Hal tersebut disampaikan untuk menanggapi kritik anggota Komisi VIII DPR terkait penutupan rumah ibadah dalam rapat kerja secara virtual dengan Komisi VIII, Senin (11/5/2020).
"Tapi itu sesungguhnya yang menjadi perhatian dan prioritas kami bahwa kami setuju dalam pelaksanaan tidak boleh kemudian masjid itu digembok, tidak boleh ada kegiatan, atau misalnya gereja digembok, tidak boleh," kata Zainut.
Menurut Zainut, masjid tetap bisa melakukan kegiatan keagamaan seperti biasa, namun dengan tetap memperhatikan protokol pencegahan Covid-19.
Selain itu, yang patut dipertimbangkan pula bagi tempat ibadah yang hendak membuka pintunya, yakni tidak berada di daerah yang memiliki potensi penularan Covid-19 tinggi.
Terkait zona penularan, Zainut menyarankan pemuka agama setempat untuk berkomunikasi dengan pemerintah daerah terlebih dahulu.

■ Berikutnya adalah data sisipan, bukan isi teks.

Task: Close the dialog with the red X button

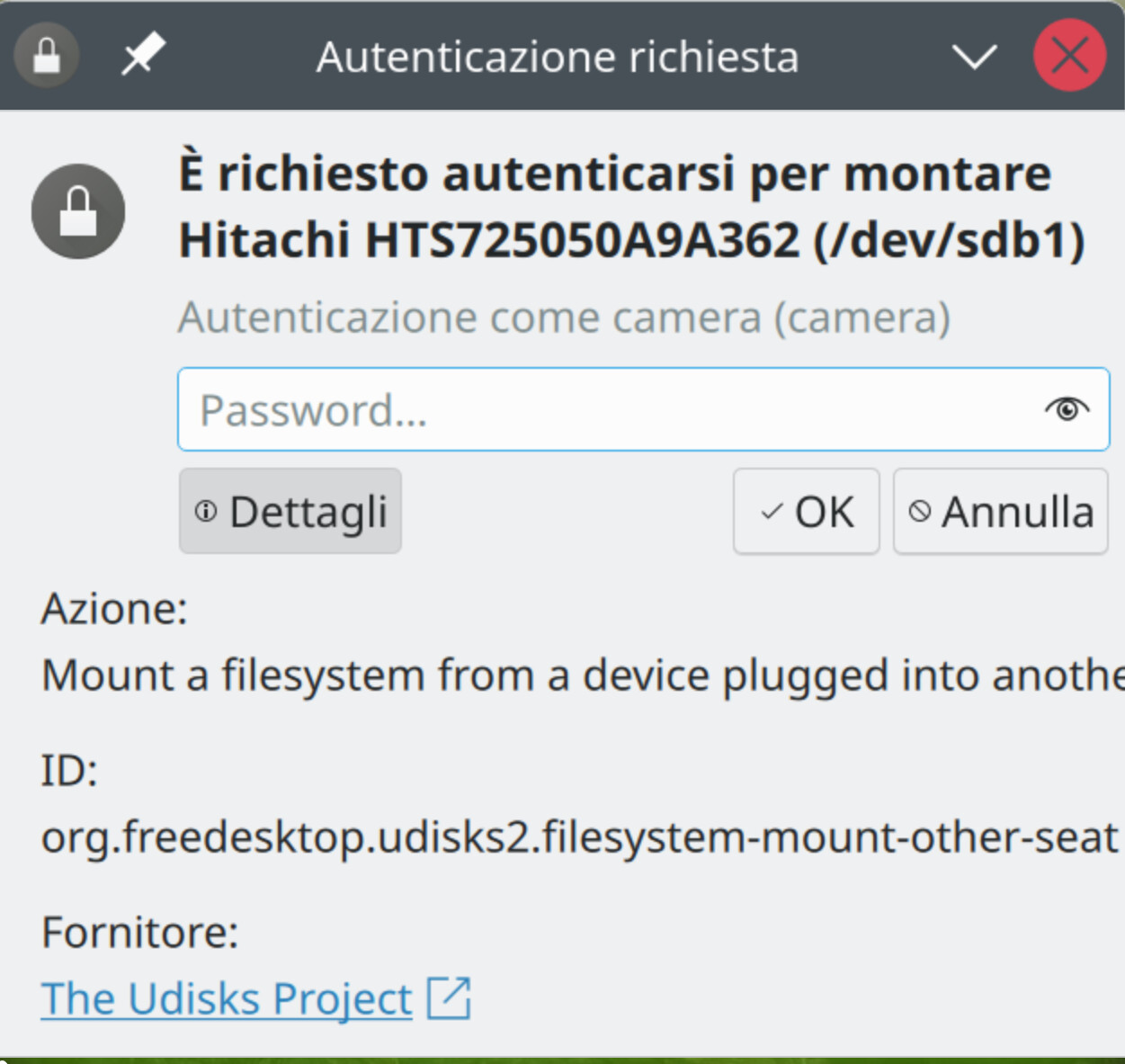Action: pos(1069,57)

"Untuk itu kami mengimbau kepada tokoh agama agar melakukan komunikasi dengan pemerintah setempat," ujar dia.
"Mana daerah-daerah yang diperbolehkan untuk dilakukan relaksasi atau kelonggaran, mana yang tidak boleh," lanjut dia.

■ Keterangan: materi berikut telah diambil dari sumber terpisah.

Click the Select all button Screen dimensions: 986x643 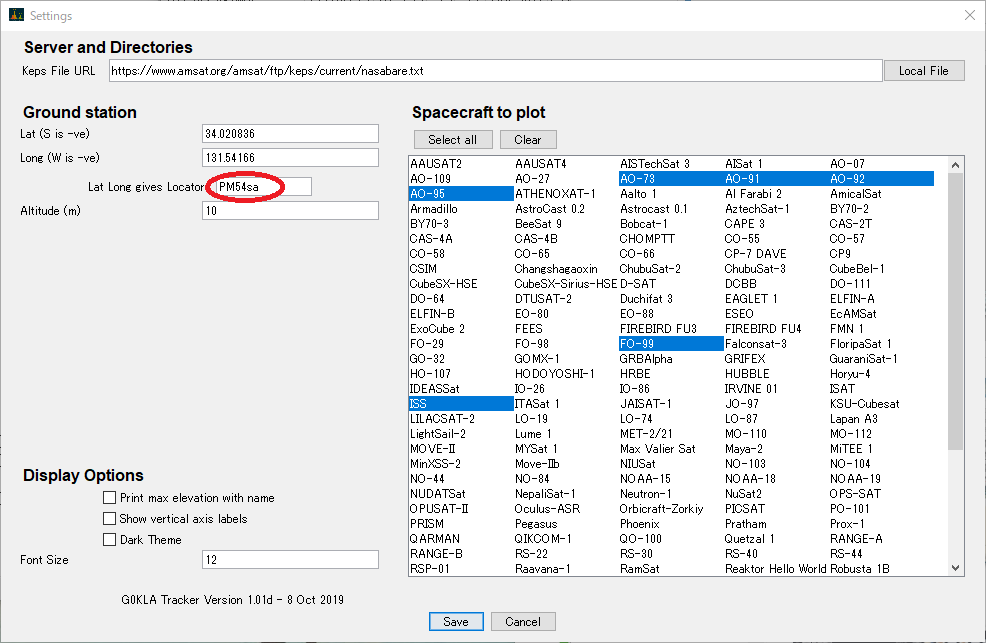click(x=453, y=140)
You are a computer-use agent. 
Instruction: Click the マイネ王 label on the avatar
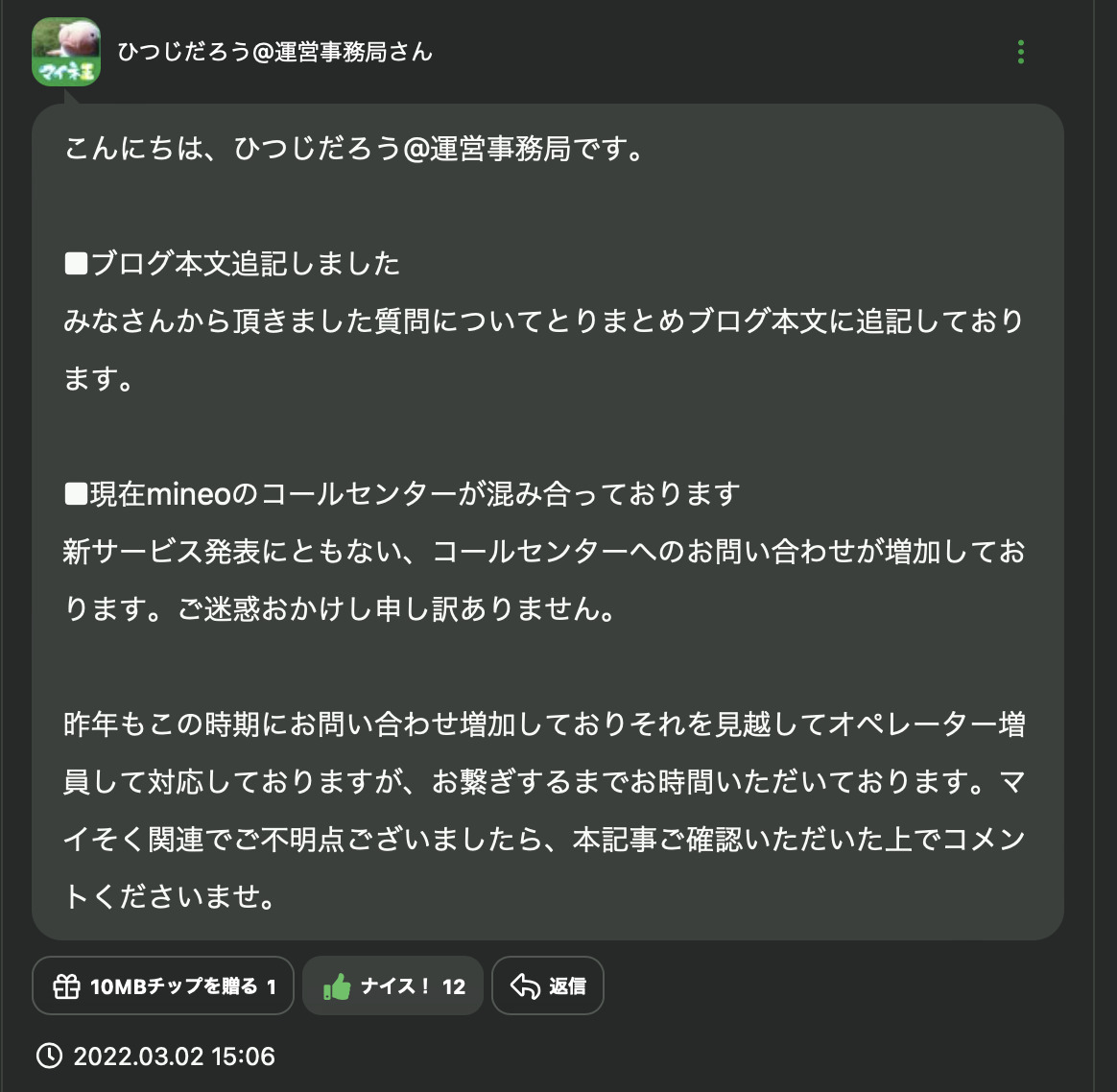click(66, 72)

Zainut mengatakan, menghindari diri dari bahaya adalah hal yang menjadi prioritas dalam agama.
Oleh karena itu, ia mengapresiasi semua masyarakat yang menaati anjuran pemerintah dan Majelis Ulama Indonesia (MUI) untuk melakukan pembatasan fisik dengan tidak beribadah bersama di masjid.
Diketahui, ada beberapa anggota Komisi VIII yang mengkritisi penutupan rumah ibadah untuk mencegah penyebaran Covid-19.
Anggota tersebut di antaranya Maman Imanulhaq dari Fraksi PKB dan Ace Hasan Syadzily dari Fraksi Partai Golkar.
Menteri Agama Fachrul Razi pun mulai membuka opsi melakukan relaksasi pembatasan sosial berskala besar (PSBB) untuk rumah ibadah.
Namun opsi ini masih ingin dibahas lebih lanjut terlebih dahulu dengan Presiden Joko Widodo dan Ketua Gugus Tugas Percepatan Penanganan Covid-19.